*** Opening of RECORDS PROVIDED ***

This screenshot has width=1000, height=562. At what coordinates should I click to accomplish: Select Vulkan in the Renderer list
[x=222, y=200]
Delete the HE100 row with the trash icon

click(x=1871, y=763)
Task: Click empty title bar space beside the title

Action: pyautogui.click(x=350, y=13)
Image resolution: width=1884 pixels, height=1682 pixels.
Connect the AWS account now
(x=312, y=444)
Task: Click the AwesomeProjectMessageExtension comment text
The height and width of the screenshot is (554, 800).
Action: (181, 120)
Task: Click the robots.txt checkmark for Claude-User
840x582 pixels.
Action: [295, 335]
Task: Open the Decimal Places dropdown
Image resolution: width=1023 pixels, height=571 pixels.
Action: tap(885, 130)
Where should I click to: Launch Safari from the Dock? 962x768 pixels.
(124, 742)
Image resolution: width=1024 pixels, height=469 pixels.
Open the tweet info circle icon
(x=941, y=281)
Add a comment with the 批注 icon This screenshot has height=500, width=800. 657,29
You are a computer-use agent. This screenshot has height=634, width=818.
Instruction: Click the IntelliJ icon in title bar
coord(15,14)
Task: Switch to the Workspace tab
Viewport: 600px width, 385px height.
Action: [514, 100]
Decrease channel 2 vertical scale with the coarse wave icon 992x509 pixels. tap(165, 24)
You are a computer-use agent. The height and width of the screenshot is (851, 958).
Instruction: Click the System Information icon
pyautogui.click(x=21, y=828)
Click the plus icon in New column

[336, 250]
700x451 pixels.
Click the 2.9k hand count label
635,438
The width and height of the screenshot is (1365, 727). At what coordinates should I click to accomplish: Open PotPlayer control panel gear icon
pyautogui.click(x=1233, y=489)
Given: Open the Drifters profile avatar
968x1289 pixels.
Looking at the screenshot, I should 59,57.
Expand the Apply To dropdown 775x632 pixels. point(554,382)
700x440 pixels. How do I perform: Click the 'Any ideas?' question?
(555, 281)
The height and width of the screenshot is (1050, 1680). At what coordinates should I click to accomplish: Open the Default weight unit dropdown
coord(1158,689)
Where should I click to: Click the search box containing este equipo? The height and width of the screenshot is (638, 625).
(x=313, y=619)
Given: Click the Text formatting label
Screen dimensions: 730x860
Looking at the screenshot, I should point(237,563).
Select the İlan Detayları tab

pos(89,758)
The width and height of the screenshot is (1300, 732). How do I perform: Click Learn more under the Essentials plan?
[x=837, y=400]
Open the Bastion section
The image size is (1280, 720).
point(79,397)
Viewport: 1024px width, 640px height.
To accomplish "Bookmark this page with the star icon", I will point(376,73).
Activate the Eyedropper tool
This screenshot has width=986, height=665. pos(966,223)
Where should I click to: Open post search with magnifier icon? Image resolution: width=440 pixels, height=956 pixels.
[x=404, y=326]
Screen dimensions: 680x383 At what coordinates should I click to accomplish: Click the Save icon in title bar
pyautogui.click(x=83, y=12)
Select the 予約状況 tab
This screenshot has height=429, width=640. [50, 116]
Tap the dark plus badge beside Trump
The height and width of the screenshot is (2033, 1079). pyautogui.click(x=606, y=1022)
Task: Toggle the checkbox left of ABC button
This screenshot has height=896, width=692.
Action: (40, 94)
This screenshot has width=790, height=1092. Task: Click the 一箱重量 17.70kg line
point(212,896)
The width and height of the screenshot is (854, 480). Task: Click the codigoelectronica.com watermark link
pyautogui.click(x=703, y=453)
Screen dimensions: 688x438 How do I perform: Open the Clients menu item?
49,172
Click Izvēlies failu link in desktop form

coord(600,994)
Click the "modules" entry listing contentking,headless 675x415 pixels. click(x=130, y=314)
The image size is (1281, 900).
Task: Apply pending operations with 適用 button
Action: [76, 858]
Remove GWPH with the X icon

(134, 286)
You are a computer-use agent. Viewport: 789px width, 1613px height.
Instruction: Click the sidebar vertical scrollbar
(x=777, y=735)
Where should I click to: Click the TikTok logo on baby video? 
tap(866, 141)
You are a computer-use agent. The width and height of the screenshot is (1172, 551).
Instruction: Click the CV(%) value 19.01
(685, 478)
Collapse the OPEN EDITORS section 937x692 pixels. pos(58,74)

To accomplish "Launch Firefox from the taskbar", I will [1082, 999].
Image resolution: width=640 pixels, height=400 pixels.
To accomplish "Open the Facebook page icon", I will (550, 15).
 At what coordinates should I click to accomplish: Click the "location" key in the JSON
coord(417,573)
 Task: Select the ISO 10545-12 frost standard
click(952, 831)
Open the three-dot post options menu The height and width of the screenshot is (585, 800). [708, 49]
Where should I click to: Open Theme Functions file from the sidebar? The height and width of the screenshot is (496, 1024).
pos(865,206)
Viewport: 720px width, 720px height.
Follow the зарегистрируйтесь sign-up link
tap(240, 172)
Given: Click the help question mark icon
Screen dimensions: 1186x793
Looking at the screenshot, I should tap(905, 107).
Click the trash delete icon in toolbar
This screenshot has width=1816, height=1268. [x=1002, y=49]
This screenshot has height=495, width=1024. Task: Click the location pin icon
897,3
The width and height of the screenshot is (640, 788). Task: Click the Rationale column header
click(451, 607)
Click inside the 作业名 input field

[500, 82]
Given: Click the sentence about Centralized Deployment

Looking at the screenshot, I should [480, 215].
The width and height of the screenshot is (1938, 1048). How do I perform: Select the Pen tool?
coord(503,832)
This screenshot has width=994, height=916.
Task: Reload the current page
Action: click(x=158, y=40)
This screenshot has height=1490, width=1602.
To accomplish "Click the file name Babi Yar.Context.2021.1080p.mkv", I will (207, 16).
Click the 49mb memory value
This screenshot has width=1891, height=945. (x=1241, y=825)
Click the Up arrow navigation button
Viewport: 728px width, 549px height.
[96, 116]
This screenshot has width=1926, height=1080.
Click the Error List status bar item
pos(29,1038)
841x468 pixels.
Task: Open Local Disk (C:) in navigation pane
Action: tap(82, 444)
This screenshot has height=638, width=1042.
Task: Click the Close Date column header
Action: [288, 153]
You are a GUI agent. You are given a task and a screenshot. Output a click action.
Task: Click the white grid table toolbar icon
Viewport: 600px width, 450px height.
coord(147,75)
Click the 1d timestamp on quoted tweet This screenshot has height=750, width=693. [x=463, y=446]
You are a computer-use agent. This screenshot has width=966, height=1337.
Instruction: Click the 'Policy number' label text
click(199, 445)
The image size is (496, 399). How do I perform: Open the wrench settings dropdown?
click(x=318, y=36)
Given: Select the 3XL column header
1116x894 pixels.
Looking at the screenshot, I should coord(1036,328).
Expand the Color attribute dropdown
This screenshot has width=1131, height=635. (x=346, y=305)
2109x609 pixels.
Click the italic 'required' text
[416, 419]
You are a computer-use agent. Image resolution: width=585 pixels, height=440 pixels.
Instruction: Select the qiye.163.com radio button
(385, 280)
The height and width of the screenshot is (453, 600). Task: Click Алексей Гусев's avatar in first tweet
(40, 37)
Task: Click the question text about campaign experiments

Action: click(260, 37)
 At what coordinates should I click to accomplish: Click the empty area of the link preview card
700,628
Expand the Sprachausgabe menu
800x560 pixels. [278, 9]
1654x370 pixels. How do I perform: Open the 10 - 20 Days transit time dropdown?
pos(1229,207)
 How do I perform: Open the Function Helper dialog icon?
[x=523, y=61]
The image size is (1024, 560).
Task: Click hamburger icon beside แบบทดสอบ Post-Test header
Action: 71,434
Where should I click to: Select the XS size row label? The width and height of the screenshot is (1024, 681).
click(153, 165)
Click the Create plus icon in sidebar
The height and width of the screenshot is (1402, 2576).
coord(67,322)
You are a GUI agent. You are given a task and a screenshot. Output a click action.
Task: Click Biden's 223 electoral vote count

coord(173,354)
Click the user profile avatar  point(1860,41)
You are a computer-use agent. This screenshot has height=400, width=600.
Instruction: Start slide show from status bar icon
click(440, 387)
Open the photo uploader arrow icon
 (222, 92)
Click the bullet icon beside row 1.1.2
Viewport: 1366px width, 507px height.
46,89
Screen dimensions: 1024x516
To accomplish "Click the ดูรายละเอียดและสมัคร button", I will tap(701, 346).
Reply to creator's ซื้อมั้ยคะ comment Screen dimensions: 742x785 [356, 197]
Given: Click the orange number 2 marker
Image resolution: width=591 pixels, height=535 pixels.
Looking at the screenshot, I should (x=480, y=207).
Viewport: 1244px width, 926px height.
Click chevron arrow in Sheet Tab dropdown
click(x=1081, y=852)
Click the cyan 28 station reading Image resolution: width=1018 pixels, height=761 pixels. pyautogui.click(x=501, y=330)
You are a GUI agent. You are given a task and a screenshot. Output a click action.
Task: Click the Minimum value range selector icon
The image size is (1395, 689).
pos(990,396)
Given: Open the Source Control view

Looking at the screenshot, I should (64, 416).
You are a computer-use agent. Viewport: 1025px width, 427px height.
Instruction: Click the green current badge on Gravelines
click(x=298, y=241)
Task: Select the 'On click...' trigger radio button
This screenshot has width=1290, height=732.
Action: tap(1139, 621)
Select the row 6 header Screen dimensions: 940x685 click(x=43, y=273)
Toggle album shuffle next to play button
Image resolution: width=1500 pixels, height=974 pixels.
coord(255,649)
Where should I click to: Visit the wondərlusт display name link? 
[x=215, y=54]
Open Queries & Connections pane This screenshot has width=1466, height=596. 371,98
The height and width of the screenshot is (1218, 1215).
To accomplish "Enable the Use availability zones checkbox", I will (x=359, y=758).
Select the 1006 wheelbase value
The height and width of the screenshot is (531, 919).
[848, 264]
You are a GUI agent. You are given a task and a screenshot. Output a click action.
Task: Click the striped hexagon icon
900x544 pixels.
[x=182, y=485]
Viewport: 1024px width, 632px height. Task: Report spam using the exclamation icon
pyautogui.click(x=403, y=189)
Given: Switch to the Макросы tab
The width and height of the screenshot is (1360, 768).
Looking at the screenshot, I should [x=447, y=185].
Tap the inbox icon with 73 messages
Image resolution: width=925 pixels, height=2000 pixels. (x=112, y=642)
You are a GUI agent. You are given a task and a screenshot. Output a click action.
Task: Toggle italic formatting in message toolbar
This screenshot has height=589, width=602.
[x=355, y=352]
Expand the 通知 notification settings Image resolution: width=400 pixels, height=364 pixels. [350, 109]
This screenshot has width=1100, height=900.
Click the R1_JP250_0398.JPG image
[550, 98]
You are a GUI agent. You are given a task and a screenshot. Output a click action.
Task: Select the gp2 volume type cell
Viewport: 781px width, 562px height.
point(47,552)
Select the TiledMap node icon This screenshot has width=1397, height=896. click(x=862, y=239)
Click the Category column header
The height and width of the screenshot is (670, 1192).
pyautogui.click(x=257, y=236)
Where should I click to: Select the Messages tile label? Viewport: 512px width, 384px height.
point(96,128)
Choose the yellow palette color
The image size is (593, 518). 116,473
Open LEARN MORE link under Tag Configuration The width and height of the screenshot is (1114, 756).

*** Close of RECORDS PROVIDED ***

§ EXERCISE DETAILS
Look through the data above. Copy every line with the string "will" in it.

§ THE COMPLETED TASK
To accomplish "Bookmark this page with the star icon", I will point(376,73).
To accomplish "Launch Firefox from the taskbar", I will [1082, 999].
To accomplish "Open the Facebook page icon", I will (550, 15).
To accomplish "Click the file name Babi Yar.Context.2021.1080p.mkv", I will (207, 16).
To accomplish "Click the ดูรายละเอียดและสมัคร button", I will tap(701, 346).
To accomplish "Enable the Use availability zones checkbox", I will (x=359, y=758).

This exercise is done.